**Exercise prompt:** If an entry holds a picture, skip the picture but copy everything else exactly.

--------------------------------

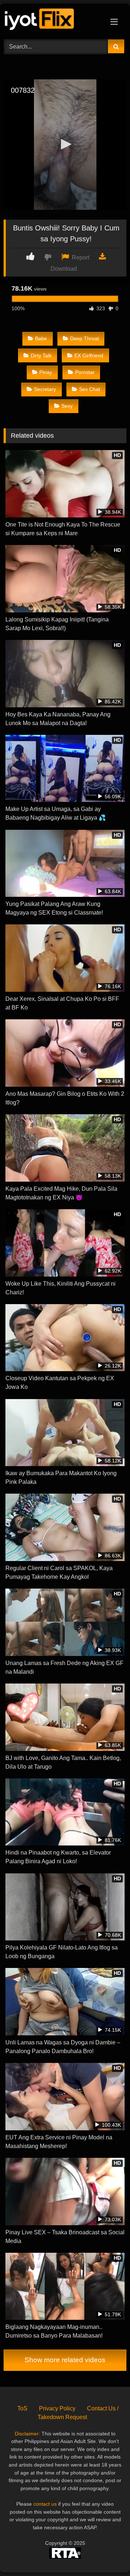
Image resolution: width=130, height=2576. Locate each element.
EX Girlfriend (88, 355)
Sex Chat (89, 389)
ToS (22, 2408)
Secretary (45, 389)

--------------------------------

**Your response:**
Image resolution: width=130, height=2576. Locate each element.
EX Girlfriend (88, 355)
Sex Chat (89, 389)
ToS (22, 2408)
Secretary (45, 389)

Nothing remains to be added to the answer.